ESC-2026 Boykott: Was sind die Alternativen zum Eurovision?

Spanien, Island, Irland und mehr fehlten beim ESC 2026. Was der Intervision Song Contest & Eurovision Song Contest Asia damit zu tun haben, erfahrt ihr hier.

Wer sich am Samstagabend, 16. Mai 2026, den ESC 2026 zu Gemüte geführt hat, dem ist womöglich etwas aufgefallen: Spanien fehlte. Denn neben Island, Irland, den Niederlanden und Slowenien boykottierte Spanien den Eurovision Song Contest 2026. Grund dafür ist erneut die Teilnahme Israels – und die offene Frage, ob ein Land, deren Regierung eine UN-Kommission Völkermord vorwirft, an einem Wettbewerb teilnehmen sollte, der offiziell für Werte wie Einheit und Würde einzustehen versucht. In diesem Zusammenhang wird häufig auch Russland genannt, das 2022 nach dem Angriffskrieg auf die Ukraine ausgeschlossen wurde.

Zu viel oder zu wenig Haltung?

Der ESC scheint zunehmend ein Wettbewerb zu werden, der einen gemeinsamen Konsens mehrerer Staaten verfehlt. Was den einen zu wenig Haltung ist, ist den anderen bereits zu viel. So läuft es arabischen Nachrichtenagenturen kalt den Rücken herunter beim Gedanken an die ihnen viel zu queeren Darbietungen. Doch wie in einem gut sortierten Supermarkt ist für jede:n etwas dabei – auch queerfeindliche Länder können ihr Gesangstalent auf einem Songcontest darbieten. Darf ich vorstellen: der Intervision Song Contest.

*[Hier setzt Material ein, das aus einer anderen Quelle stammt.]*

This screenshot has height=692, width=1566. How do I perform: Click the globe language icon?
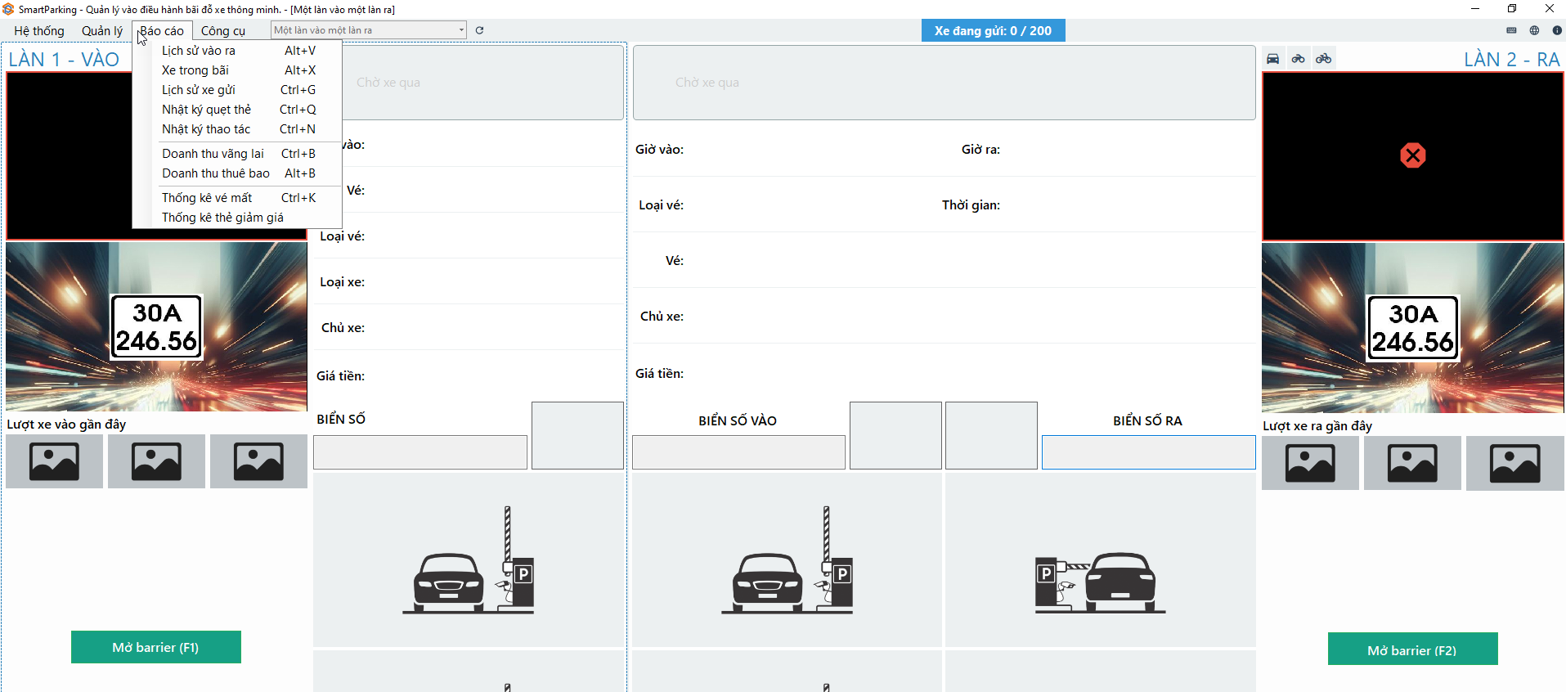click(x=1534, y=30)
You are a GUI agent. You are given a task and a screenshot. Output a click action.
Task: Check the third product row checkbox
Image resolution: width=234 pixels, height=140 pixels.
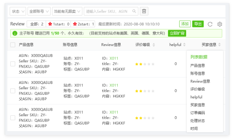point(13,118)
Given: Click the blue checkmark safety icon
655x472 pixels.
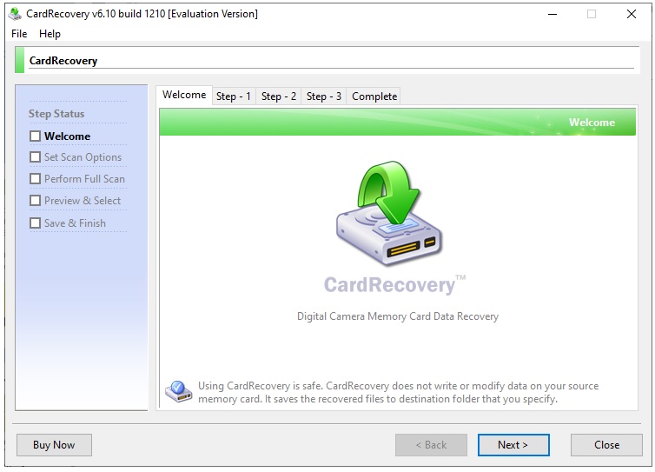Looking at the screenshot, I should pos(178,391).
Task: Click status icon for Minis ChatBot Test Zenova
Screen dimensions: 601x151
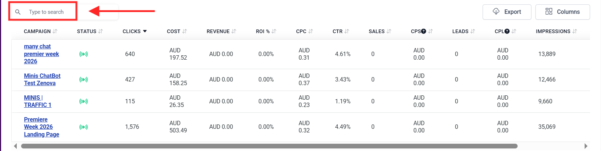Action: pyautogui.click(x=83, y=80)
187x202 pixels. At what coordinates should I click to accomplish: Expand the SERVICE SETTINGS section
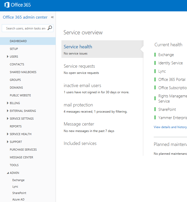(x=7, y=119)
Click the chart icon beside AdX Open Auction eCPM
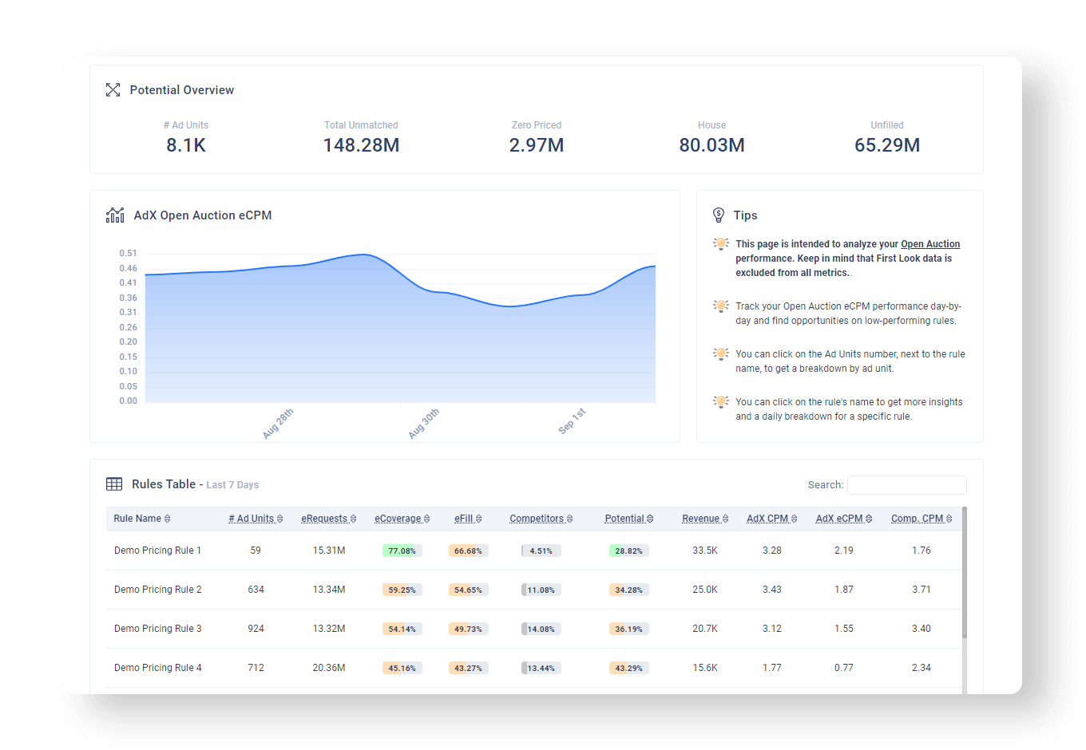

Der Intervision Song Contest – die Alternative zum ESC

Ursprünglich während des Kalten Krieges von Russland ins Leben gerufen, ist der Intervision die Alternative zum ESC. 1980 eingestellt und seit 2025 wieder zurück. Während Eurovision dem europäischen Raum gewidmet ist, macht Intervision seinem Namen alle Ehre und vereint Staaten, denen der ESC zu queer ist oder deren Landmasse zu weit entfernt liegt. Wem die Länderauswahl beim ESC mitsamt Australien schon amüsant erscheint, wird großes Gefallen an folgender Teilnehmerliste finden: China, Indien, Brasilien, Russland, Serbien, Katar, Saudi-Arabien und Vietnam – nur eine kleine Auswahl der insgesamt 23 Länder.

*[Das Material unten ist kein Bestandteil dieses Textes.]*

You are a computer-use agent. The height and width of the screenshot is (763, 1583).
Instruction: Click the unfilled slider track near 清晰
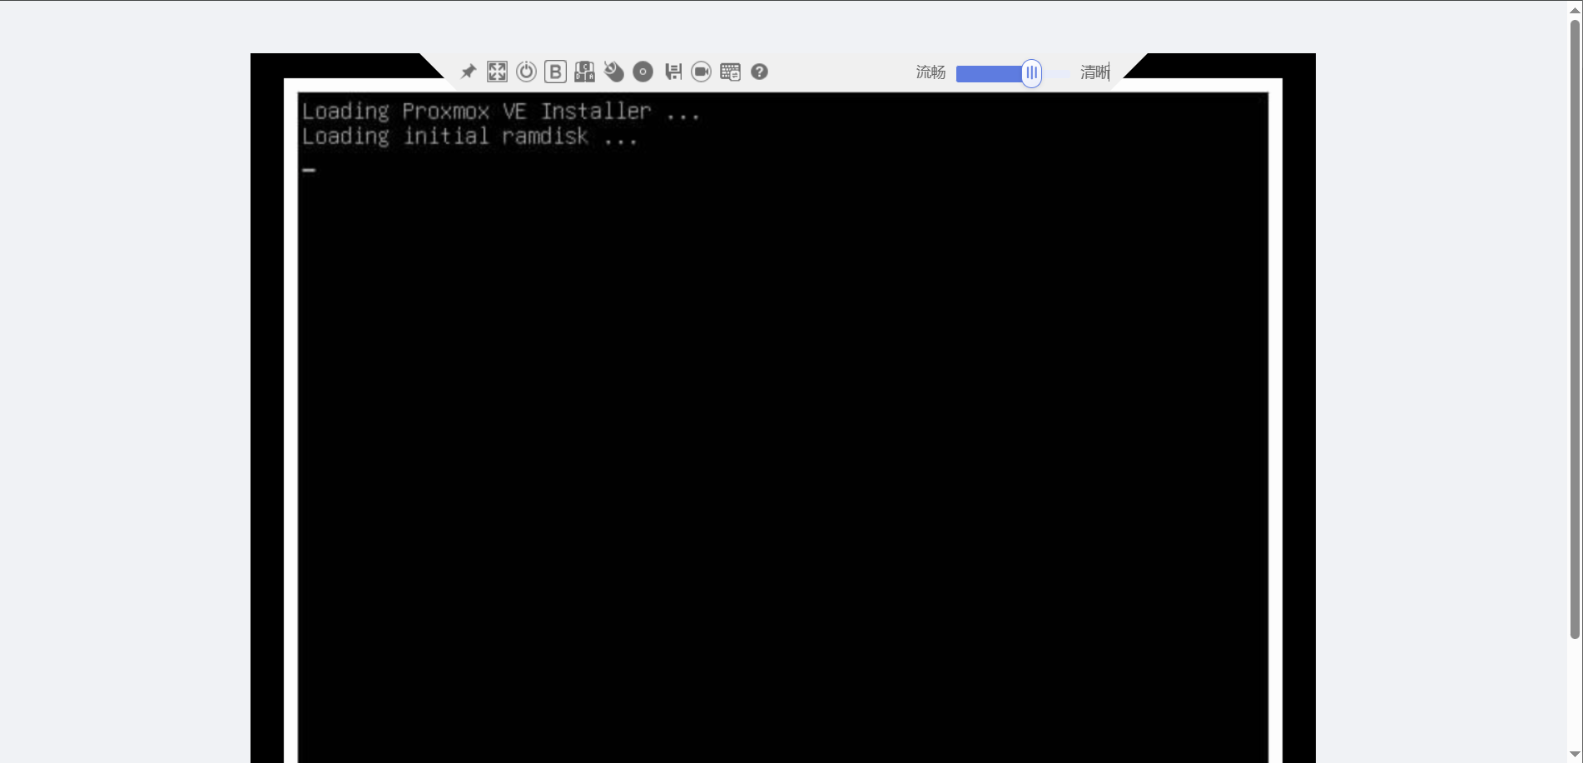(x=1057, y=74)
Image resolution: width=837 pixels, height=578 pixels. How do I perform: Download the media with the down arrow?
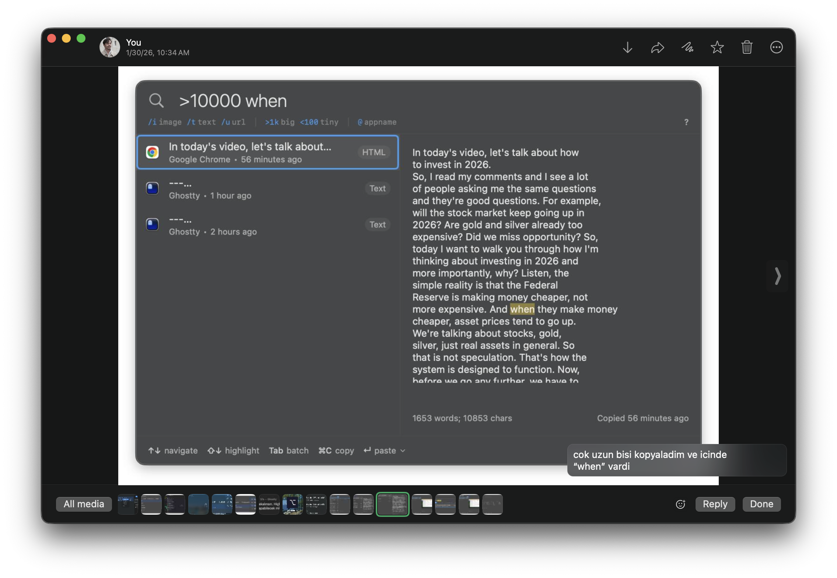(627, 47)
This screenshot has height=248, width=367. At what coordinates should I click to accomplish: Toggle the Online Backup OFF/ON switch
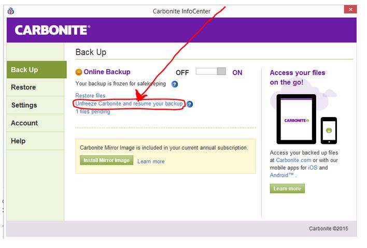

Im Gegensatz zur europäischen Version entscheidet ausschließlich eine Fachjury über das Ergebnis, und es gibt laut Außenminister Sergej Lawrow „keine Perversionen oder Verstöße gegen die menschliche Natur“, wie „Watson“ dokumentierte. Ganz nach dem Motto: Panzertruppen in die Ukraine schicken – ja; Männer mit Glitzer – bloß nicht. So gewann Vietnam 2025 mit dem Song „Phu Dong, der himmlische König“ den Intervision Song Contest.

Eurovision Song Contest Asia

Auch die European Broadcasting Union (EBU), die den ESC ausrichtet, will Teil des asiatischen Marktes werden und veranstaltet seit diesem Jahr den Eurovision Song Contest Asia (ESCA). Teilnehmende Länder sind bisher unter anderem Bangladesh, Bhutan, Thailand und Vietnam.

Mit Europa haben diese zwar nichts per se zu tun – aber immerhin nimmt auch Australien beim ESC teil.